Information shown Block Start

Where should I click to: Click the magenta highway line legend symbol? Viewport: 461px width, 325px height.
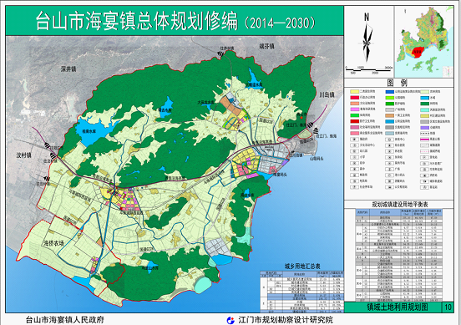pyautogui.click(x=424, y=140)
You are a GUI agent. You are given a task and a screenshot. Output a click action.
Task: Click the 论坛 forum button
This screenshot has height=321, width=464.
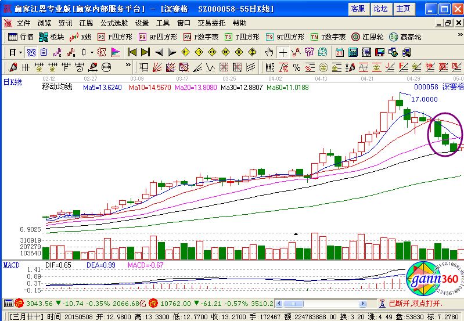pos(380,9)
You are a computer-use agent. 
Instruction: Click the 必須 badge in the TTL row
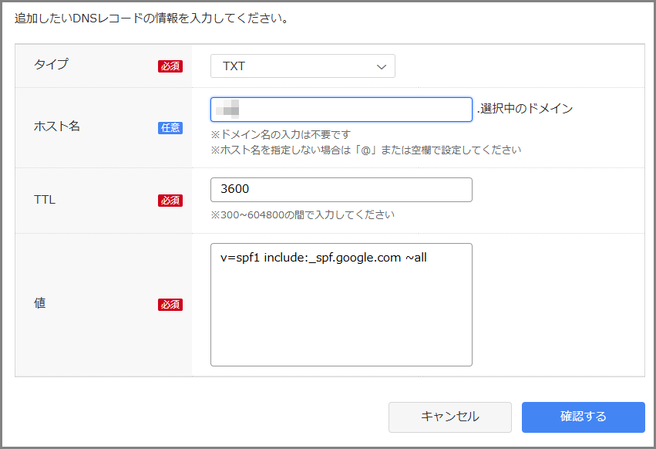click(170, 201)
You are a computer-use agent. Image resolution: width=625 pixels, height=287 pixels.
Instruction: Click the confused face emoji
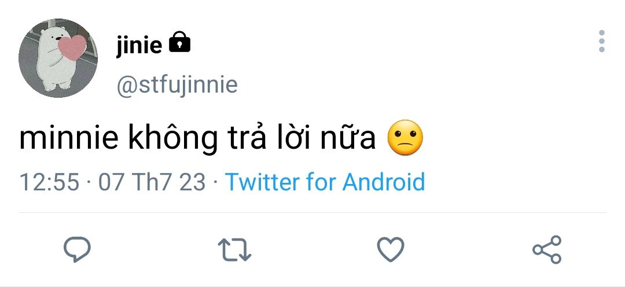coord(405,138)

Information shown Block End

An exact copy of the entries above is needed, with the pictures removed.

Where should I click to: Click the magenta highway line legend symbol? Viewport: 461px width, 325px height.
pyautogui.click(x=424, y=140)
You are a GUI agent. You are given a task and a screenshot. Output a click action.
Task: Click the 论坛 forum button
This screenshot has height=321, width=464.
pos(380,9)
You are a computer-use agent. 
Instruction: Click the 必須 badge in the TTL row
click(170, 201)
You are a computer-use agent. Image resolution: width=625 pixels, height=287 pixels.
Instruction: Click the confused face emoji
coord(405,138)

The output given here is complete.